**How to complete this task**
What number of lines in the data below contain the string "computer"? Answer with that number alone.

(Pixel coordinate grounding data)
■ ■ ■ ■ ■ ■ ■

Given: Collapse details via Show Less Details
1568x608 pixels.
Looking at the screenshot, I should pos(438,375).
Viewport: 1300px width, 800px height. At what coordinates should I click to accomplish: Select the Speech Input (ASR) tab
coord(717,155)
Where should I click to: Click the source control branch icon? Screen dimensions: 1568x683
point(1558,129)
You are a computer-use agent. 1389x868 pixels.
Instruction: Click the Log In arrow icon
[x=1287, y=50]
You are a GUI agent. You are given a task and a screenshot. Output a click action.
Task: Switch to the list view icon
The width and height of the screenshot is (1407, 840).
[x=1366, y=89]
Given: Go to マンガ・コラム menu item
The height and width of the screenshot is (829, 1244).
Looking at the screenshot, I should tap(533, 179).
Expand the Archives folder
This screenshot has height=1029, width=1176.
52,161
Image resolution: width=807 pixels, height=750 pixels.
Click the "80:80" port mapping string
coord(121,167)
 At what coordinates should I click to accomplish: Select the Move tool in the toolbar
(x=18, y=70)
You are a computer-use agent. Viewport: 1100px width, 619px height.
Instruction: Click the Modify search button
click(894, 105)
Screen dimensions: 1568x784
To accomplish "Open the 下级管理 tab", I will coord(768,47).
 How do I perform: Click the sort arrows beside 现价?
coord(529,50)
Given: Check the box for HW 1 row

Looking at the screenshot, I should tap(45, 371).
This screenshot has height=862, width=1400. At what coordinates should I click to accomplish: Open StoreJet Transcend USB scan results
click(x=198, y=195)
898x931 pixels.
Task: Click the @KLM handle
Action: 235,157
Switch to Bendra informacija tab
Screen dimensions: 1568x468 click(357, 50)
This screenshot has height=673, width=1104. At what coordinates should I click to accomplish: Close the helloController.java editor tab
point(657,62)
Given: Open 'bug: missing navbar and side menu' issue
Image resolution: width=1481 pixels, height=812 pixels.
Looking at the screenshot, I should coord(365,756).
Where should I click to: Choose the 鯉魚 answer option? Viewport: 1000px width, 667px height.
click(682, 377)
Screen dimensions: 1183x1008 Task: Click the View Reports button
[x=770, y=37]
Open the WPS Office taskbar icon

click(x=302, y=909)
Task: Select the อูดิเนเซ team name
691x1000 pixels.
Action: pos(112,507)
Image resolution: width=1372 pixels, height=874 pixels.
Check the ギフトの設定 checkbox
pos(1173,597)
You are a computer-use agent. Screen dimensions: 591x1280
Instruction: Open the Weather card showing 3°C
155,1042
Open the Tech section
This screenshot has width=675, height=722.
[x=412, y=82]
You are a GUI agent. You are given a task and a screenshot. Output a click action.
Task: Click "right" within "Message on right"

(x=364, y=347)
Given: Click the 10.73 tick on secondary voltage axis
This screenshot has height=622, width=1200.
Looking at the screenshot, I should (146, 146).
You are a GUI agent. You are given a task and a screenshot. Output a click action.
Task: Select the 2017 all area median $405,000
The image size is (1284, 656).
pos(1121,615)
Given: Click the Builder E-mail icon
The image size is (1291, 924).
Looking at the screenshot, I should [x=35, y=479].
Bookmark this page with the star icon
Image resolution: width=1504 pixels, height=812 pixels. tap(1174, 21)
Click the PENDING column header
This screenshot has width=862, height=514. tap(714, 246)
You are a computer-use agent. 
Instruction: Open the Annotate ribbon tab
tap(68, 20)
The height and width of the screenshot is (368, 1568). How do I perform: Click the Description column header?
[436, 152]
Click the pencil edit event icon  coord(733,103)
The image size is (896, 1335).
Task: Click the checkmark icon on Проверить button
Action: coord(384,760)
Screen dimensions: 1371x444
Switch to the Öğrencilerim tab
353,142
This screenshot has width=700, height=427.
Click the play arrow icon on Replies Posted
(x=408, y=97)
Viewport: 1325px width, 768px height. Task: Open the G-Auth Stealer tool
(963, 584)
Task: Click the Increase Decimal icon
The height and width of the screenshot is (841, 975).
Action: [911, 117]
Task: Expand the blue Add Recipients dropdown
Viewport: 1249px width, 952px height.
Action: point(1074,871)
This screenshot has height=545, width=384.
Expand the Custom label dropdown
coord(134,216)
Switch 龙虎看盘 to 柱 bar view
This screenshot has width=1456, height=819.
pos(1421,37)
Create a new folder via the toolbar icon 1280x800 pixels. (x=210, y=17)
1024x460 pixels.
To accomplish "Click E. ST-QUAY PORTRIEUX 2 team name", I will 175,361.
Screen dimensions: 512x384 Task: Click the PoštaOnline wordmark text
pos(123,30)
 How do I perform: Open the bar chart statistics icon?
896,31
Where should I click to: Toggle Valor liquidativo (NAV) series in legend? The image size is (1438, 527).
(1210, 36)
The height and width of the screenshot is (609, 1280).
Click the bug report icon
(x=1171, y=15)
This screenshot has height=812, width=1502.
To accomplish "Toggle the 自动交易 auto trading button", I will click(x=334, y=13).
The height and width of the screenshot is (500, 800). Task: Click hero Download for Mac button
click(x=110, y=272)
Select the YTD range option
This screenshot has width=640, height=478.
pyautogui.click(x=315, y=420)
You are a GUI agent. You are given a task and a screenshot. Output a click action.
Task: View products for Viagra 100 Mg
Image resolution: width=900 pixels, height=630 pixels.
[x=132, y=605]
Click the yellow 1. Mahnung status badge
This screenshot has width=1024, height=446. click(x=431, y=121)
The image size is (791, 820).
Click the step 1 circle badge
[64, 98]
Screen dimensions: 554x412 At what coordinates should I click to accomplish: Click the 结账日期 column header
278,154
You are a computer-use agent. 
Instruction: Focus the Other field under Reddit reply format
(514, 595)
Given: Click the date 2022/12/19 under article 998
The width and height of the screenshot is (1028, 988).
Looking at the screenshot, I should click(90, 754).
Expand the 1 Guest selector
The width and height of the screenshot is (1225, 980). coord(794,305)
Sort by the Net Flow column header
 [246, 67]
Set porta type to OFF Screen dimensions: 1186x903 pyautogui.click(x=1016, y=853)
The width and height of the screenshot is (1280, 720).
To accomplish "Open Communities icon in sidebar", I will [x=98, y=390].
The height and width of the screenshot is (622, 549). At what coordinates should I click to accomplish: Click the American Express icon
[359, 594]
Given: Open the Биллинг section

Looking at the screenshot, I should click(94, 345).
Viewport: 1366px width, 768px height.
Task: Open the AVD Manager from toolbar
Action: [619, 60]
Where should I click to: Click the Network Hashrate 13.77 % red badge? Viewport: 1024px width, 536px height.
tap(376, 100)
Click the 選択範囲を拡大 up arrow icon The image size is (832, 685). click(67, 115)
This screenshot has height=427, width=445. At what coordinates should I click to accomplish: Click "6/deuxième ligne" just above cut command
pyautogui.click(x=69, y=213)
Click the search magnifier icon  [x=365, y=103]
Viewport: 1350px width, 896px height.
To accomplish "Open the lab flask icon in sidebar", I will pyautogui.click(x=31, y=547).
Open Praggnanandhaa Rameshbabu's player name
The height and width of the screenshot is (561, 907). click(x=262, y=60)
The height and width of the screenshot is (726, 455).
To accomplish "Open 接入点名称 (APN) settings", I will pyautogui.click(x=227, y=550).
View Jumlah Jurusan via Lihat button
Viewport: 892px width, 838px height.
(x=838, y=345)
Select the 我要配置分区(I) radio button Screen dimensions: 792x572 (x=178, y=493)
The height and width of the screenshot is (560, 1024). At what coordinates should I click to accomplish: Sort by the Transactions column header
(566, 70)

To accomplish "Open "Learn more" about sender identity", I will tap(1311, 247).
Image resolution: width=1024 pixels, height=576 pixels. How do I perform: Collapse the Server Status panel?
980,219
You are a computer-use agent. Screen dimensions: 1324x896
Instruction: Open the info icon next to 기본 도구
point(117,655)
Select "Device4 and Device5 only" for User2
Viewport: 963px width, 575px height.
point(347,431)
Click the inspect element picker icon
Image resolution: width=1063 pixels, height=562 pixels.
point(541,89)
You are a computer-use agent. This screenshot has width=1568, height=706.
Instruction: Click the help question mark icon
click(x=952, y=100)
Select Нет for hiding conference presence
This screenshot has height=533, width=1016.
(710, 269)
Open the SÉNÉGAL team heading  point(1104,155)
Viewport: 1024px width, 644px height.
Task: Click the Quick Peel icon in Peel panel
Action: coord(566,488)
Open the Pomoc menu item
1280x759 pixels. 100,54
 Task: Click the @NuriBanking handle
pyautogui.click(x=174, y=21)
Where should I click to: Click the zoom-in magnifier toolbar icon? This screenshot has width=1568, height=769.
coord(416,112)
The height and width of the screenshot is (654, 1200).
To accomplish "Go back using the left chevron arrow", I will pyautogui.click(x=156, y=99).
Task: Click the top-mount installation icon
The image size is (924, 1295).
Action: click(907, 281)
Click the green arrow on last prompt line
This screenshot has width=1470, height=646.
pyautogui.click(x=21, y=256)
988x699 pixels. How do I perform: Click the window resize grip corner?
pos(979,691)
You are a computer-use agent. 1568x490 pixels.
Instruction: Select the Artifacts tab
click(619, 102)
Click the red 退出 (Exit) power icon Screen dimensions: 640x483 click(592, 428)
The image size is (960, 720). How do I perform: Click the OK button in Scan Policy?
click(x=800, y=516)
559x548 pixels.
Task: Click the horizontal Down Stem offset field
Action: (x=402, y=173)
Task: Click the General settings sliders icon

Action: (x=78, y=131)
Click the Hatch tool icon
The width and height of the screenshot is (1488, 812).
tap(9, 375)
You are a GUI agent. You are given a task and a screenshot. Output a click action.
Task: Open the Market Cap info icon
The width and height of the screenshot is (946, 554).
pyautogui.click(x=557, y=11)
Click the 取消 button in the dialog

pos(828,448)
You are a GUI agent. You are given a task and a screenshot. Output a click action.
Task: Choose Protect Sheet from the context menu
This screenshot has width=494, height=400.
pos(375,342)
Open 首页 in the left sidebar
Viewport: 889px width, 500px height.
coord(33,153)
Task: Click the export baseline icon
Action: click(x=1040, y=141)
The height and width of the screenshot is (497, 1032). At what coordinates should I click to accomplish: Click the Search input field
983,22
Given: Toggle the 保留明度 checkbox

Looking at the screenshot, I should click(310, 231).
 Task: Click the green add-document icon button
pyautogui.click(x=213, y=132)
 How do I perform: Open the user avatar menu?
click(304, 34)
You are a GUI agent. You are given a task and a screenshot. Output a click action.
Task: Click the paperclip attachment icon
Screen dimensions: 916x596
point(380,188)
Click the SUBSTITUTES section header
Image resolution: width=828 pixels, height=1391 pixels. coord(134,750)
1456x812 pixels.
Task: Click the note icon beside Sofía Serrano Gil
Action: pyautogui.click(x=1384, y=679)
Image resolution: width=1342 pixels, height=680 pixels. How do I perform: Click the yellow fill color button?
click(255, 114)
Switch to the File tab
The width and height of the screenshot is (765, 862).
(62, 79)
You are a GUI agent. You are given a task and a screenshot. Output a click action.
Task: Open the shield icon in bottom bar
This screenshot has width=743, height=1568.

■ ■ ■ ■ ■ ■ ■

**Written answer**
8